Problem
In the data below, find every line with the word "computer" and copy it out.

** Opening Supplied material block **

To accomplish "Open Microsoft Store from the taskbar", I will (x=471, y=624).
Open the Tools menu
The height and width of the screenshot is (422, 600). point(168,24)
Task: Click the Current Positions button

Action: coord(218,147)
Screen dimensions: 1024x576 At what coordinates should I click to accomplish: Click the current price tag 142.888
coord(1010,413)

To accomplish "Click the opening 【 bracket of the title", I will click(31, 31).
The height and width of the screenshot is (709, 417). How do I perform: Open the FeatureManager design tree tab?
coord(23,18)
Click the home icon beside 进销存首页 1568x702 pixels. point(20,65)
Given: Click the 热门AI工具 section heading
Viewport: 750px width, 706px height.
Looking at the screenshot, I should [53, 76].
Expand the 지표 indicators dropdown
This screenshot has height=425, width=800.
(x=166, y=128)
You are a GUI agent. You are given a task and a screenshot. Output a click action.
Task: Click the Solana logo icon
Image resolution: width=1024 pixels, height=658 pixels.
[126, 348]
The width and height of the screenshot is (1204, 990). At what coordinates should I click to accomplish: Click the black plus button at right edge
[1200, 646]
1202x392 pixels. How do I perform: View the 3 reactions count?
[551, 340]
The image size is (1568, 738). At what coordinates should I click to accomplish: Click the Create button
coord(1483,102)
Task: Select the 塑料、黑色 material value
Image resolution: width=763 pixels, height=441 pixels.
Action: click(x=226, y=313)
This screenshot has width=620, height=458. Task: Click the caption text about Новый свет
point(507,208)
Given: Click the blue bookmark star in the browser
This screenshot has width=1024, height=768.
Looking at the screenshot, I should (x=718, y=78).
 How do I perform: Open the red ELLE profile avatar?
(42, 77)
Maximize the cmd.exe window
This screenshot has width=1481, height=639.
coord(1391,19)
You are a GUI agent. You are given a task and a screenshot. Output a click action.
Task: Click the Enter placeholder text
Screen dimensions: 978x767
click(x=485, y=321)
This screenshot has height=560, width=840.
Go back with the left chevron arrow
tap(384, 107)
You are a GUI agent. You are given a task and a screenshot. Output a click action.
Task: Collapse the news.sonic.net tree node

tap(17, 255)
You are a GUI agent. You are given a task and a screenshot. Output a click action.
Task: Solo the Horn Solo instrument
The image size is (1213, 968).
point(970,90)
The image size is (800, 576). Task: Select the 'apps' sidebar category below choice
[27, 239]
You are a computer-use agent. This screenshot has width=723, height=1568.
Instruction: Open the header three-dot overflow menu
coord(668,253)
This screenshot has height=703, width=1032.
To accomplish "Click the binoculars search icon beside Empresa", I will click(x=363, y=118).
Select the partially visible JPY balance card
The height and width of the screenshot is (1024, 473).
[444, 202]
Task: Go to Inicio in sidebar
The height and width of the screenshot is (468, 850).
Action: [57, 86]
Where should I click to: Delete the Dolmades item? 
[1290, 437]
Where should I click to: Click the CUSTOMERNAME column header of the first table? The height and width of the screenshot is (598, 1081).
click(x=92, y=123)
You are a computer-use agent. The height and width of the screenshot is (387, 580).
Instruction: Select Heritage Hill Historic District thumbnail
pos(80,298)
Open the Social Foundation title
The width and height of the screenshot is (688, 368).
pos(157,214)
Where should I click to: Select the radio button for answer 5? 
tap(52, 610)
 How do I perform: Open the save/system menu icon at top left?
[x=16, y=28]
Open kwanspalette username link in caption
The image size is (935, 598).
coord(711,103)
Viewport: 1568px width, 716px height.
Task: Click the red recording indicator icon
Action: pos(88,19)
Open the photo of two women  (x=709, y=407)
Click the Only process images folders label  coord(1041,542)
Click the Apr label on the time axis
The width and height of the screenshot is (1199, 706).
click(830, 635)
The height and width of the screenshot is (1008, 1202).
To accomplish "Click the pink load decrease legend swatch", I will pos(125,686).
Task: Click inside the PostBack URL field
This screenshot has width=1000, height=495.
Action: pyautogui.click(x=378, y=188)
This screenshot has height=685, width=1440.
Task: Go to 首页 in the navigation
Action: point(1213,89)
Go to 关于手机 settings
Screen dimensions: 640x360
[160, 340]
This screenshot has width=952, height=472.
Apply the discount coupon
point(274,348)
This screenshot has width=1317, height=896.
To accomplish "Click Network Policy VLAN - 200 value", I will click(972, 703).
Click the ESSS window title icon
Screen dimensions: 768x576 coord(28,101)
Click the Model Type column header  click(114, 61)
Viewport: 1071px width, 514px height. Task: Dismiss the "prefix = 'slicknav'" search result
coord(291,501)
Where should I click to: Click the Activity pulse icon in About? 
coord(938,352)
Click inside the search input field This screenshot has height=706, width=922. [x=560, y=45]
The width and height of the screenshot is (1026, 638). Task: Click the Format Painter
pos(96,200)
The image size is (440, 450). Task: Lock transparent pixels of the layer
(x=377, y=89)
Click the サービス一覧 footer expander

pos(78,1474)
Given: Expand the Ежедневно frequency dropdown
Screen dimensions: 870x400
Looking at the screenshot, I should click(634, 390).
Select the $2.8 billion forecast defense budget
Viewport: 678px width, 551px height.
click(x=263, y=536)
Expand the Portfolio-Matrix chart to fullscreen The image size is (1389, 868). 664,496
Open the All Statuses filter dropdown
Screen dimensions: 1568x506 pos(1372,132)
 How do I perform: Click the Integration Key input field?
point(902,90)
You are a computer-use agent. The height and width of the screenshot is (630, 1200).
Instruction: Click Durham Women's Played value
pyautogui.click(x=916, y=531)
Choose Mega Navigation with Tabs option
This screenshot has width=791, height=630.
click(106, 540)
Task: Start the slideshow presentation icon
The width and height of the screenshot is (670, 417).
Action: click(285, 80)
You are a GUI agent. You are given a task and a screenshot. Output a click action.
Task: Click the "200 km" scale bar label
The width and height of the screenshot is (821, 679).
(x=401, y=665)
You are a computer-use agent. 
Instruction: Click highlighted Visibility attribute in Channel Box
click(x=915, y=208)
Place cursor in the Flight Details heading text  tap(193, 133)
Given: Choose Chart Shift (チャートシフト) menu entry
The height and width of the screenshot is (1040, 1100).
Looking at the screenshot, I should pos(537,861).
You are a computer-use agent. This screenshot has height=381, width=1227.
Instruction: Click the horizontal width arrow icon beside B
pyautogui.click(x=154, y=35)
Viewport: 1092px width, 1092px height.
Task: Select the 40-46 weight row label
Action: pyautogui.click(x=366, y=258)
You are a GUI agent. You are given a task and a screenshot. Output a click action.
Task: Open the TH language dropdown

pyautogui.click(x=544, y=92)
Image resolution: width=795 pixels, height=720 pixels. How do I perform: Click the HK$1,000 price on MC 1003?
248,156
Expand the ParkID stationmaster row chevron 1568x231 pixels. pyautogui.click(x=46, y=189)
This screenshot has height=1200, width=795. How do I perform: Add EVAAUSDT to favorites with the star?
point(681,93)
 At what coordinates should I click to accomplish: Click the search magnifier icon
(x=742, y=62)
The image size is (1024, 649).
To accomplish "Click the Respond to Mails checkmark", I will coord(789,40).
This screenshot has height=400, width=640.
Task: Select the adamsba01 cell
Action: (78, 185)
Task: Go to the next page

** Closing Supplied material block **

Task solution
You are a computer-use agent. This screenshot has width=723, height=1568.
You are a computer-use agent. The height and width of the screenshot is (387, 580).
You are a computer-use agent. The height and width of the screenshot is (630, 1200).
You are a computer-use agent. 
You are a computer-use agent. This screenshot has height=381, width=1227.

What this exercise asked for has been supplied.